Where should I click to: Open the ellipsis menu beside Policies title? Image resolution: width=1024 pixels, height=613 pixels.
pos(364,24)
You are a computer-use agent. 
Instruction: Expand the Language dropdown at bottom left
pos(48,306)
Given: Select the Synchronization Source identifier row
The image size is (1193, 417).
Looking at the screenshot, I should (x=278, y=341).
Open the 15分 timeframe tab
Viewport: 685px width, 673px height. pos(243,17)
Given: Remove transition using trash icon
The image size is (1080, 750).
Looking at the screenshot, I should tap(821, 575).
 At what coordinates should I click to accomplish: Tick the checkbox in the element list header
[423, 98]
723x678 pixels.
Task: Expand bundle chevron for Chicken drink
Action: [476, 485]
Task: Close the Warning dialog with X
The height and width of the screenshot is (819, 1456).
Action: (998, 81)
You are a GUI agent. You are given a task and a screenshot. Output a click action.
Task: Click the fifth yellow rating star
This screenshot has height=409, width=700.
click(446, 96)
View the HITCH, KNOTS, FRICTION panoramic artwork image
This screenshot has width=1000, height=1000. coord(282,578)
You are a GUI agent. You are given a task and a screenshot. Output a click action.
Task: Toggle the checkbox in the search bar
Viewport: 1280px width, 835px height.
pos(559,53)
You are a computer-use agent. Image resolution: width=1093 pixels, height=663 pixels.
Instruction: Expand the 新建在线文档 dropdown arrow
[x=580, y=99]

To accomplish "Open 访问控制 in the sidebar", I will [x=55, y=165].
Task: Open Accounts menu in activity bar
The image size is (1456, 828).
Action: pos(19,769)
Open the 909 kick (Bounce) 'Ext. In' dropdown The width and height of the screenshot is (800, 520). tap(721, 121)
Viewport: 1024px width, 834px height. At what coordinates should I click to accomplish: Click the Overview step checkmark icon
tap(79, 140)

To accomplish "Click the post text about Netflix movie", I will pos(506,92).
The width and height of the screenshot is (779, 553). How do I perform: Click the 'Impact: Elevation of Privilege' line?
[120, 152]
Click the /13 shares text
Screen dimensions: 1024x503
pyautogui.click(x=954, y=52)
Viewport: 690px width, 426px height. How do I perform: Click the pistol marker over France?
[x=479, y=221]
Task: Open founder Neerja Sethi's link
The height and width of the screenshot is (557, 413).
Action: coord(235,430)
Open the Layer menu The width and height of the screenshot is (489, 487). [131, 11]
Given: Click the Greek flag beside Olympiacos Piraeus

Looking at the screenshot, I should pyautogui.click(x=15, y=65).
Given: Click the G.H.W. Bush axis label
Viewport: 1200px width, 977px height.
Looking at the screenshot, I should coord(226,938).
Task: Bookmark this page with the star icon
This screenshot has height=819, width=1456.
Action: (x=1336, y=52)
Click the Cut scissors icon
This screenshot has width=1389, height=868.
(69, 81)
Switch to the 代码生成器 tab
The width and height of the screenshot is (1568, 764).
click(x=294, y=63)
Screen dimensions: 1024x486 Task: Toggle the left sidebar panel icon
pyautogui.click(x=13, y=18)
__________________________________________________
__Problem to work on__. What's wanted is each line above, transcribed with nothing altered.

__Output for this task__.
Where should I click to: Open the ellipsis menu beside Policies title? Image resolution: width=1024 pixels, height=613 pixels.
pos(364,24)
You are a computer-use agent. 
Instruction: Expand the Language dropdown at bottom left
pos(48,306)
Given: Select the Synchronization Source identifier row
The image size is (1193, 417).
Looking at the screenshot, I should (x=278, y=341).
Open the 15分 timeframe tab
Viewport: 685px width, 673px height. pos(243,17)
Given: Remove transition using trash icon
The image size is (1080, 750).
Looking at the screenshot, I should tap(821, 575).
 At what coordinates should I click to accomplish: Tick the checkbox in the element list header
[423, 98]
723x678 pixels.
Task: Expand bundle chevron for Chicken drink
Action: [476, 485]
Task: Close the Warning dialog with X
The height and width of the screenshot is (819, 1456).
Action: (998, 81)
You are a GUI agent. You are given a task and a screenshot. Output a click action.
Task: Click the fifth yellow rating star
This screenshot has height=409, width=700.
click(446, 96)
View the HITCH, KNOTS, FRICTION panoramic artwork image
This screenshot has width=1000, height=1000. coord(282,578)
You are a GUI agent. You are given a task and a screenshot. Output a click action.
Task: Toggle the checkbox in the search bar
Viewport: 1280px width, 835px height.
pos(559,53)
You are a computer-use agent. Image resolution: width=1093 pixels, height=663 pixels.
Instruction: Expand the 新建在线文档 dropdown arrow
[x=580, y=99]

To accomplish "Open 访问控制 in the sidebar", I will [x=55, y=165].
Task: Open Accounts menu in activity bar
The image size is (1456, 828).
Action: pos(19,769)
Open the 909 kick (Bounce) 'Ext. In' dropdown The width and height of the screenshot is (800, 520). tap(721, 121)
Viewport: 1024px width, 834px height. At what coordinates should I click to accomplish: Click the Overview step checkmark icon
tap(79, 140)

To accomplish "Click the post text about Netflix movie", I will pos(506,92).
The width and height of the screenshot is (779, 553). How do I perform: Click the 'Impact: Elevation of Privilege' line?
[120, 152]
Click the /13 shares text
Screen dimensions: 1024x503
pyautogui.click(x=954, y=52)
Viewport: 690px width, 426px height. How do I perform: Click the pistol marker over France?
[x=479, y=221]
Task: Open founder Neerja Sethi's link
The height and width of the screenshot is (557, 413).
Action: coord(235,430)
Open the Layer menu The width and height of the screenshot is (489, 487). [131, 11]
Given: Click the Greek flag beside Olympiacos Piraeus

Looking at the screenshot, I should pyautogui.click(x=15, y=65).
Given: Click the G.H.W. Bush axis label
Viewport: 1200px width, 977px height.
Looking at the screenshot, I should coord(226,938).
Task: Bookmark this page with the star icon
This screenshot has height=819, width=1456.
Action: (x=1336, y=52)
Click the Cut scissors icon
This screenshot has width=1389, height=868.
(69, 81)
Switch to the 代码生成器 tab
The width and height of the screenshot is (1568, 764).
click(x=294, y=63)
Screen dimensions: 1024x486 Task: Toggle the left sidebar panel icon
pyautogui.click(x=13, y=18)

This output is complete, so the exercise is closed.